Dread unfurled. “Quint, I need this situation. Please do not give me the sack. My mother and my siblings require everything I send home to them to survive.”

“Do you think they would like Blackwell Abbey?” he asked, further confusing her.

She blinked. “Do I think who would like it here? My mother, sisters, and brother?”

“How many of them do you have, by the way?” he asked thoughtfully. “A man likes to prepare.”

“Three sisters and one brother,” she said. “But I still don’t understand. What are you saying?”

His smile faded, his expression turning serious. “I’m saying that you needn’t send funds home to your mother and siblings any longer, nor do you have to be a housekeeper. Not ever again. They can come to us here at Blackwell Abbey. There is room aplenty for the five of them.”

Her heart iced over. “But I cannot be your mistress, Quint. I’ll not do it. Please don’t ask it of me.”
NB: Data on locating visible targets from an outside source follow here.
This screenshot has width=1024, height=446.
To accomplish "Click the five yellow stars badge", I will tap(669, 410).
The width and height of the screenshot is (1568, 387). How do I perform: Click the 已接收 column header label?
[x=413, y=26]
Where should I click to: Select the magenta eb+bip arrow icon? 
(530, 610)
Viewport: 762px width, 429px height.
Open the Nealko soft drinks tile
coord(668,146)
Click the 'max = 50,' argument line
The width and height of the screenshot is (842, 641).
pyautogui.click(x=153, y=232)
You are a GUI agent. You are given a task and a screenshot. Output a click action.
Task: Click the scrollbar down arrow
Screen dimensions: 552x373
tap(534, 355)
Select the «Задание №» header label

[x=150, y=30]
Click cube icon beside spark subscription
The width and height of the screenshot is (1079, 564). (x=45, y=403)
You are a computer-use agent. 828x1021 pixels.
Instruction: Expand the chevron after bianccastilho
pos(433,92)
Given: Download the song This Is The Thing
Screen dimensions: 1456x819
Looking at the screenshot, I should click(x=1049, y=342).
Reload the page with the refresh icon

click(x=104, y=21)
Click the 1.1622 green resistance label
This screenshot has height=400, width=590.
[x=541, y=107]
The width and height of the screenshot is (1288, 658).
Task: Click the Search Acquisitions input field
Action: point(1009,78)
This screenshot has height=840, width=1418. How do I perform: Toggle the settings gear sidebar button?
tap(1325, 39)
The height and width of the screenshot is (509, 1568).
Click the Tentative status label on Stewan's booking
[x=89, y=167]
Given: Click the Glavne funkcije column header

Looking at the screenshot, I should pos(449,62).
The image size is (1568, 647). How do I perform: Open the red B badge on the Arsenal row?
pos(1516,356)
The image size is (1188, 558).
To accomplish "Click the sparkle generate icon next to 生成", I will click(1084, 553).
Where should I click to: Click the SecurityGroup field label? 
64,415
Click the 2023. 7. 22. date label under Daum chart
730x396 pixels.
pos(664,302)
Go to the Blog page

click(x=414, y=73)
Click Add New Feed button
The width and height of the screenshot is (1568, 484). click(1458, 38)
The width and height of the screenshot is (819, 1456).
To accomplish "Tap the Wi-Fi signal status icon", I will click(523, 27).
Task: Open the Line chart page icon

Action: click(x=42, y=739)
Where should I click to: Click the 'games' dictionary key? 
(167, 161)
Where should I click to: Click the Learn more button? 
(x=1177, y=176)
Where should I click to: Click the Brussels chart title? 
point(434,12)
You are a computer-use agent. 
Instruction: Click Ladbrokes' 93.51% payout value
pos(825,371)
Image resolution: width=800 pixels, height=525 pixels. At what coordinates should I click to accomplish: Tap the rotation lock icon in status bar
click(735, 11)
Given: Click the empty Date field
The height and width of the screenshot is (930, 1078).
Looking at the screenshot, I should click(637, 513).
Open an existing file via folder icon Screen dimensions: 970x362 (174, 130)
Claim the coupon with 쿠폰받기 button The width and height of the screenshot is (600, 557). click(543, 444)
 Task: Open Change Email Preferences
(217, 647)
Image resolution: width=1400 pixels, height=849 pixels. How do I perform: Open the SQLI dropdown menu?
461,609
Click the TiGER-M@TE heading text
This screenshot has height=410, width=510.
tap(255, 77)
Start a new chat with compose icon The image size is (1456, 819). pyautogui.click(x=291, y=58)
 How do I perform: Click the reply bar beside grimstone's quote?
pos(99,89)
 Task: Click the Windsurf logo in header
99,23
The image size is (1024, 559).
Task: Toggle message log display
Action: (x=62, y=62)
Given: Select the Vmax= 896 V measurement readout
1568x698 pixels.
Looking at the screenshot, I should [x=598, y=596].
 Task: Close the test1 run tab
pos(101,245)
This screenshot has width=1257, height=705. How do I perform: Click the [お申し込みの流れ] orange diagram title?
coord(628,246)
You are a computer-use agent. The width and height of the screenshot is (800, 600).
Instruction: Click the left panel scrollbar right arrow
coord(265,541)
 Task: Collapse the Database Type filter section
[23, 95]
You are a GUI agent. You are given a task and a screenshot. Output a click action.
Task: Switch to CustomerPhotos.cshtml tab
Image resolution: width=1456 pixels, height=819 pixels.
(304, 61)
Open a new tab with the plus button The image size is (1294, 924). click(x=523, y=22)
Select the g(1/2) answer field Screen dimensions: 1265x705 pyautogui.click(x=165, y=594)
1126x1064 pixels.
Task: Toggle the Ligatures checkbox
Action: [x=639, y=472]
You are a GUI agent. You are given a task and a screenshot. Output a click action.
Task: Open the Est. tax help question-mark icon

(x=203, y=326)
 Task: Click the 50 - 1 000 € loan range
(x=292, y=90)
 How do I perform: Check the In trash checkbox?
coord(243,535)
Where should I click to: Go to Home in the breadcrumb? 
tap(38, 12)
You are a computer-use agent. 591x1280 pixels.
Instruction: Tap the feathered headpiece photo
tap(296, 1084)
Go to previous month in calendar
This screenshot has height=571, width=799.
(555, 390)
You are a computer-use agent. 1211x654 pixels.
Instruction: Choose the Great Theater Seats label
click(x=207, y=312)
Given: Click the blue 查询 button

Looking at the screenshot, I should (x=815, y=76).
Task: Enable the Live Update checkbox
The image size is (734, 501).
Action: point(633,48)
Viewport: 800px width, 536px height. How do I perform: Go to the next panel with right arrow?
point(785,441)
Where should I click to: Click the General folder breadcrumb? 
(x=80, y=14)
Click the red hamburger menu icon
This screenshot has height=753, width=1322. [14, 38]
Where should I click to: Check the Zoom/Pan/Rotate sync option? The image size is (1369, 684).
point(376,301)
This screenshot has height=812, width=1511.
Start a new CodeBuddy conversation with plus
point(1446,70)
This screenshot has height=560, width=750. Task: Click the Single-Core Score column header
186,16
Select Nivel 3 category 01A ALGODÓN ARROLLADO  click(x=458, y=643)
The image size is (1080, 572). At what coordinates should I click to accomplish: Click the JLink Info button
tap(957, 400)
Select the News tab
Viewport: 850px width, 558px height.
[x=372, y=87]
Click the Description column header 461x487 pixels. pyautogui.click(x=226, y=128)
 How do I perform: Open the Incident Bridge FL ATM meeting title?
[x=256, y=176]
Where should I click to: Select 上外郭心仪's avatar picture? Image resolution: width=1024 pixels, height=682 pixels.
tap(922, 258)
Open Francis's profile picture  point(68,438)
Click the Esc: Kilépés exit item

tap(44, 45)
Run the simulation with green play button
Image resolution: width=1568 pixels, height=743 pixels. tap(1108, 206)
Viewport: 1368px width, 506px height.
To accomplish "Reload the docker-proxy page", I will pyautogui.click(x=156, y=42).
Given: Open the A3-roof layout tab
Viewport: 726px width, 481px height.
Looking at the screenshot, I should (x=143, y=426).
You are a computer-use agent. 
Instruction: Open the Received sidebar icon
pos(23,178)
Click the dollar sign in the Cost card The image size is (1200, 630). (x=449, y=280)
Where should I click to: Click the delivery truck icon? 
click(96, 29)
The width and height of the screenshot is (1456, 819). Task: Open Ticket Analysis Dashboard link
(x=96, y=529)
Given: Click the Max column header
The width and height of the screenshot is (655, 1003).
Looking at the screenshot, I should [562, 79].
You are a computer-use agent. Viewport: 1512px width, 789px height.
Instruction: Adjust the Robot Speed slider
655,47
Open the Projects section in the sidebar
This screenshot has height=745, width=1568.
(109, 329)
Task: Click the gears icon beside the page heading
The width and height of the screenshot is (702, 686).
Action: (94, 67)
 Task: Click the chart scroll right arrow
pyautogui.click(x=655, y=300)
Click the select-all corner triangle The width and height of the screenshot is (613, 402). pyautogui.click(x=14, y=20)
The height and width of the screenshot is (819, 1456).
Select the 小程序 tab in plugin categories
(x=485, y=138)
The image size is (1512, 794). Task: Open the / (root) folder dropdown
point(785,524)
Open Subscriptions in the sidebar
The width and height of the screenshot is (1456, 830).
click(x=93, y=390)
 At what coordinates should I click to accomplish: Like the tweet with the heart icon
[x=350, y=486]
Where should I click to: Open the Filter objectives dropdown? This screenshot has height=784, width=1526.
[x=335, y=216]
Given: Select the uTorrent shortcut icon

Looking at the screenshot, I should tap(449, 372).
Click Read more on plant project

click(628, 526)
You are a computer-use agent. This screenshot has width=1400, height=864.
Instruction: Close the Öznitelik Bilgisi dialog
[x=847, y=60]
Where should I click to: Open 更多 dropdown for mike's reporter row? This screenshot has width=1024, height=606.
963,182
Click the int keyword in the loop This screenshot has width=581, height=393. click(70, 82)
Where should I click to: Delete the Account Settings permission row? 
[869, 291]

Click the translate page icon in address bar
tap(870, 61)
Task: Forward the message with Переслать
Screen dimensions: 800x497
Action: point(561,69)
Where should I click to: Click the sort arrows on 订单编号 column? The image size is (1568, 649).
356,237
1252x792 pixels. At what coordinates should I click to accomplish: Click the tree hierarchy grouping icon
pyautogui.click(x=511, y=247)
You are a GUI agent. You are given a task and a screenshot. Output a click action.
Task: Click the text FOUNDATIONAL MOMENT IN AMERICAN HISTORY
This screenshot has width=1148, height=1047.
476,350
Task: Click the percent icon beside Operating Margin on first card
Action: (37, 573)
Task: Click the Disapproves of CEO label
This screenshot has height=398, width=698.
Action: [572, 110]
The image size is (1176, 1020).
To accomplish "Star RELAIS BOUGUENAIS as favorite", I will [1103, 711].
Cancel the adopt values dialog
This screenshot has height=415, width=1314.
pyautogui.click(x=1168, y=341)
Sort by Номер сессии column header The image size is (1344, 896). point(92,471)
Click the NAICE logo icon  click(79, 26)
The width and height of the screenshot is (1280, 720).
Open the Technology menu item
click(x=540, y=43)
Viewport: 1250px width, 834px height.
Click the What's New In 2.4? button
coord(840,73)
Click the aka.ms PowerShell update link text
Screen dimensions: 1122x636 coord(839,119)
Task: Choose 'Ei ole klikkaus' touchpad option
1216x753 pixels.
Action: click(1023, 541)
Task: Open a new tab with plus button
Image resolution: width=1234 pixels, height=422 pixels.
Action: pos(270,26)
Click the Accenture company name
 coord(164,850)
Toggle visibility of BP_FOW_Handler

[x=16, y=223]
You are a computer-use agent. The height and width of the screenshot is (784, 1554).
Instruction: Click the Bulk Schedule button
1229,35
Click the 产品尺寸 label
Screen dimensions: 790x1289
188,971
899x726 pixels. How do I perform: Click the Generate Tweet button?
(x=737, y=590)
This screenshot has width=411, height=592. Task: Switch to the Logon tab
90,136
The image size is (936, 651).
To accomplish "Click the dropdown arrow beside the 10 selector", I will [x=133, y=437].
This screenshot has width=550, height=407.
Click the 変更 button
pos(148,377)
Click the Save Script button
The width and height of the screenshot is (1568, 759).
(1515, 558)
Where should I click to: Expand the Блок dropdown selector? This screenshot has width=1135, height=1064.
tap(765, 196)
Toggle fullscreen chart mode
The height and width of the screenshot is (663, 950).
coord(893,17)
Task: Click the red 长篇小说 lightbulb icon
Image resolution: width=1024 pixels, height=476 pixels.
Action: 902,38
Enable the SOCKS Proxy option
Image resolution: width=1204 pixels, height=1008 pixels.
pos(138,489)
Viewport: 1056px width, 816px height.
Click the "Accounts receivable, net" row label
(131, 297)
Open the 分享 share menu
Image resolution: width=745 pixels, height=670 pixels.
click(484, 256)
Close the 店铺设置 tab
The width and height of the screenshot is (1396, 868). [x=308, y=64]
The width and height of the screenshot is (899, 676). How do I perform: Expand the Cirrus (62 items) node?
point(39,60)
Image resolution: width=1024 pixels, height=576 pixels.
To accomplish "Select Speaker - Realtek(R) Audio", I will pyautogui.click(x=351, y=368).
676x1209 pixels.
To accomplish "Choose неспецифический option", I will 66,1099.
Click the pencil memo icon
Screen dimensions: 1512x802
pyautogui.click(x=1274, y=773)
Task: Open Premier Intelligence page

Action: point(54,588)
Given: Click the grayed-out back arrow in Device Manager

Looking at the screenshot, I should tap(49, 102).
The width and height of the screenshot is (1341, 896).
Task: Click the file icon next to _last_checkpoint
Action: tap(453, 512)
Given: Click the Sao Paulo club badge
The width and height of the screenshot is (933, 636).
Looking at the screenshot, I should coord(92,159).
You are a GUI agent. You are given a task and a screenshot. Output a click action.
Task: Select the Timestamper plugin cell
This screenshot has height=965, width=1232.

“My sweet girl, is that what you think of me?” He cupped her cheek, holding her as if she were fashioned of the finest, most delicate porcelain, as if she were priceless to him. “Of course I suppose you must. I’ve made a muck of this, haven’t I?” He stepped away from her suddenly, offering her his hand. “Come with me so I can do this properly, won’t you?”

Instinctively, she laced her fingers through his. But then he pulled her from the dining room, taking her into the hall where anyone could see their hands linked.

“Quint,” she protested. “Someone will take note.”

“Let them.” He grinned, tugging her into the library where a cozy fire was roaring and the fresh scent of greenery and fir surrounded them.

It was the scent of Christmas. Of hope.

“But…what are you… This is…” She was breathless, her words trailing away as he stopped beneath the kissing bough she’d had one of the footmen hang from the ceiling.

He turned to her, taking both her hands in his. “I’m not good at pretty phrases, and all my best plans have turned to naught, so I’ll just say it. I love you, Joceline Yorke. Not long ago, I believed I would never feel that tender emotion again. I believed myself incapable. In many ways, it was as if I’d died in that fire. But then you barged into my life with Christmas holly and fir trees and a smile that is pure sunshine, and you brought me back to life. Just like the flowers you found in the orangery and coaxed into blossoming again. Marry me. Be my duchess. Please .”

“Oh, Quint.” For a moment, she couldn’t find words. Her heart was flooded with so much unimaginable joy that her mind couldn’t keep up with itself. She had never believed he would wish to marry her. That he would love her. “I love you too. But I’m no duchess. I’m a common girl who has worked in service these last nine years. I don’t belong in the gilded world of aristocrats and polite society. I never will. This cannot be what you want.”

“Of course it can,” he countered tenderly. “And you do belong. You belong with me. Say yes, sweet girl. I know I’m too old for you and scarred and?—”

“Stop,” she interrupted. “You’re none of those things. I’ll not hear another word of such blasphemy. And yes, I’ll marry you. It would be my great honor to be your wife.”

The smile he gave her was dazzling. “No, my darling. The honor is all mine.”

They kissed beneath the kissing bough as snow began to fall anew, and for the first time since Joceline had been sent away all those years ago, she knew she had finally found her true home.

Right here, in the arms of the man she loved.